When excess sugar is not removed from the blood quickly enough, the pancreas increases insulin production to stimulate the process. Unable to comply, the body gradually begins to ignore the message, which causes still more insulin production. Over the years, this vicious cycle may lead to an exhaustion of insulin-producing cells in pancreas, Ptitsyn notes.
"Our modern, sedentary lifestyle predisposes us for such a loophole in metabolism regulation," Ptitsyn said. "While physical exercise is a natural way to shift the energy balance to aerobic pathway and improve insulin sensitivity, understanding the molecular mechanisms will allow us to access individual risks and develop more personalized and effectively aimed drugs to help people. Our study brings us a step close to this goal."
The study shows that genes of healthy individuals are expressed much the same. Individuals in the study who were shifting from aerobic to anaerobic metabolism showed a change in the way their genes were expressed that begins a progression toward diabetes.
Ptitsyn’s discovery steams from MIT, Harvard and University of East Carolina research projects. This data was published and available in the Internet. This data contains clinical information about dozens of patients in relation to insulin resistance and diabetes and relative levels of activity for thousands of genes in each sample.
Ptitsyn first heard of the study when it was presented at a conference in 2003. While listening to a presentation by those researchers about possible genetic defects that cause diabetes, Ptitsyn, a computer expert, began to wonder if there were more ways to analyze the data and extract more knowledge. He obtained the data and began his own analysis.
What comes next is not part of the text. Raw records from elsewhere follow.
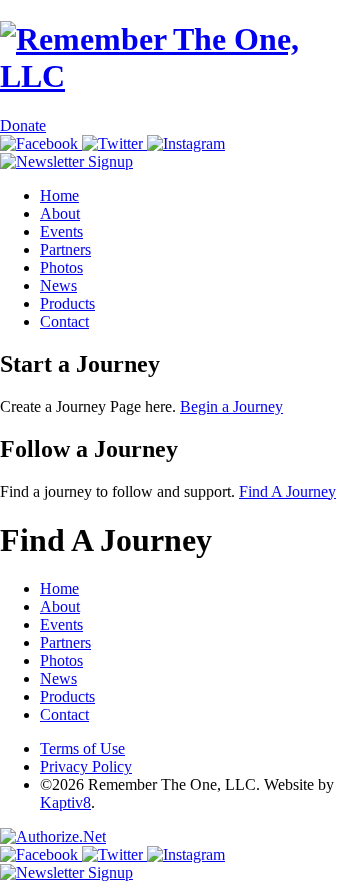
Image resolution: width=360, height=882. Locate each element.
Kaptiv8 (65, 802)
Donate (23, 125)
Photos (61, 267)
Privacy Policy (86, 766)
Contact (64, 321)
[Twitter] (114, 143)
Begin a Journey (231, 406)
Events (61, 231)
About (60, 213)
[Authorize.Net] (53, 836)
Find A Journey (287, 491)
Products (67, 303)
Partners (65, 249)
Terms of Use (82, 748)
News (58, 285)
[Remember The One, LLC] (180, 76)
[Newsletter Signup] (66, 161)
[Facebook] (41, 143)
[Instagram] (186, 143)
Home (59, 195)
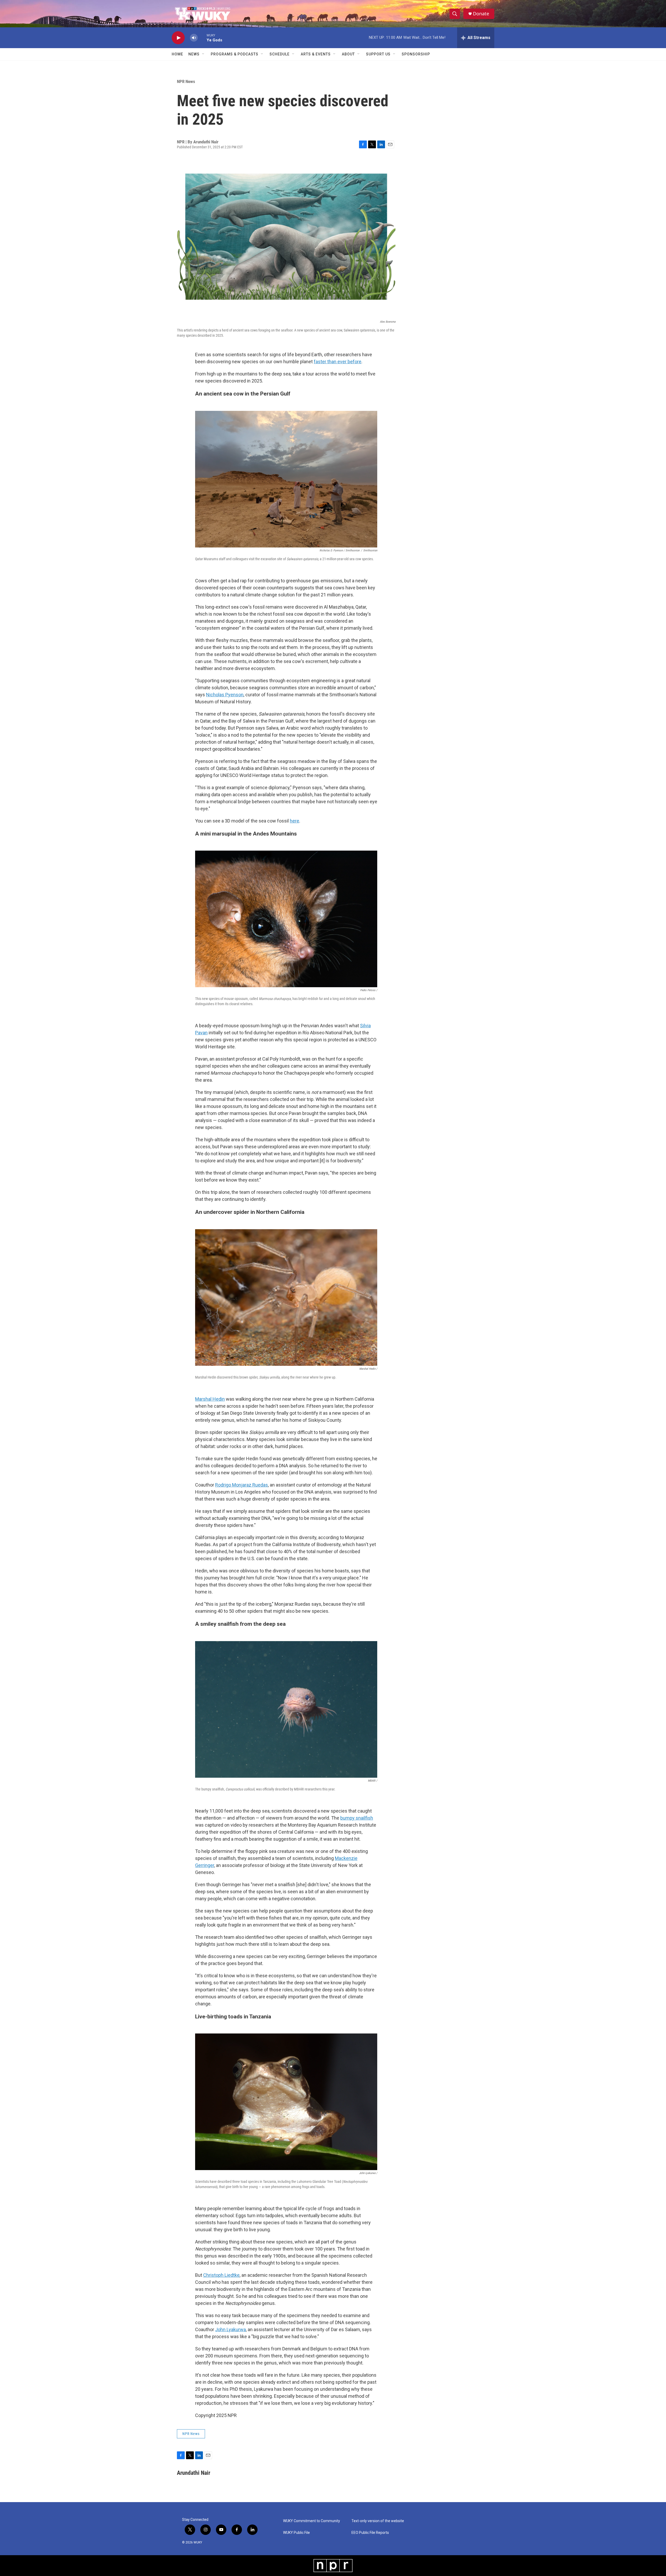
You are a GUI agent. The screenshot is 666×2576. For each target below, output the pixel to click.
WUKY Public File (296, 2533)
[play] (178, 38)
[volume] (193, 38)
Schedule (280, 54)
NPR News (186, 81)
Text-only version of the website (377, 2521)
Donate (481, 13)
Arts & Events (316, 54)
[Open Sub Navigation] (203, 54)
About (348, 54)
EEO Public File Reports (370, 2533)
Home (177, 54)
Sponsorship (416, 54)
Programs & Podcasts (234, 54)
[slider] (202, 37)
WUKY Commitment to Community (311, 2521)
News (194, 54)
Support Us (378, 54)
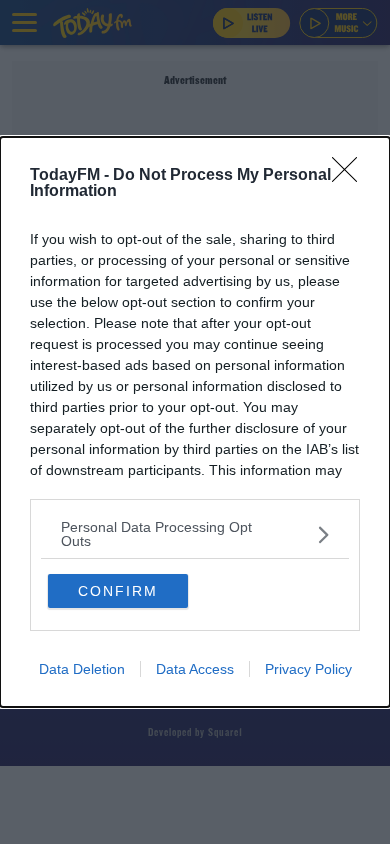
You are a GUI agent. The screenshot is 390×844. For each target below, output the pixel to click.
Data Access (195, 669)
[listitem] (195, 534)
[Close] (351, 176)
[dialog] (195, 422)
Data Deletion (82, 669)
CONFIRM (118, 591)
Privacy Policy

Ptitsyn acquired his first experience in classification algorithms in Siberia in late 1980s. As a student, he had a part-time job in a computer lab of Novosibirsk State University, where local scientists taught computational pattern analysis. He became familiar with the inventor of the algorithm that he applied in his current study. This computer algorithm, called FOREL, is little-known among researchers, primarily because it was published only in Russian decades ago and was previously applied in image processing and limited data classification in geology and economics.
FOREL is computationally demanding and, until recently, its application was severely restricted by computer power. However, modifications made by Ptitsyn significantly improved the performance of the old algorithm, while its ability to operate on high-dimensional data made it particularly suitable for analysis of microarray experiments such as this one, which produce a snapshot of activity for thousands of genes at a time.
In collaboration with a team of researchers from the Pennington Biomedical Research Center in Louisiana, Ptitsyn proposed an alternative analysis and interpretation of the data accumulated in previous experiments.
The original studies that provided the data have made a significant impact on the field of diabetes research.
Ptitsyn’s discovery confirms the previously reported findings and reveals new, important details about the data.
"Characteristic patterns of gene expression overlooked in previous studies suggest a different interpretation of the results and point at a different mechanism behind the metabolic syndrome and type II diabetes," Ptitsyn said. "It is also remarkable that the data acquired in a few independent experiments and made publicly available by the authors can be matched and made to produce new results years after the original publication."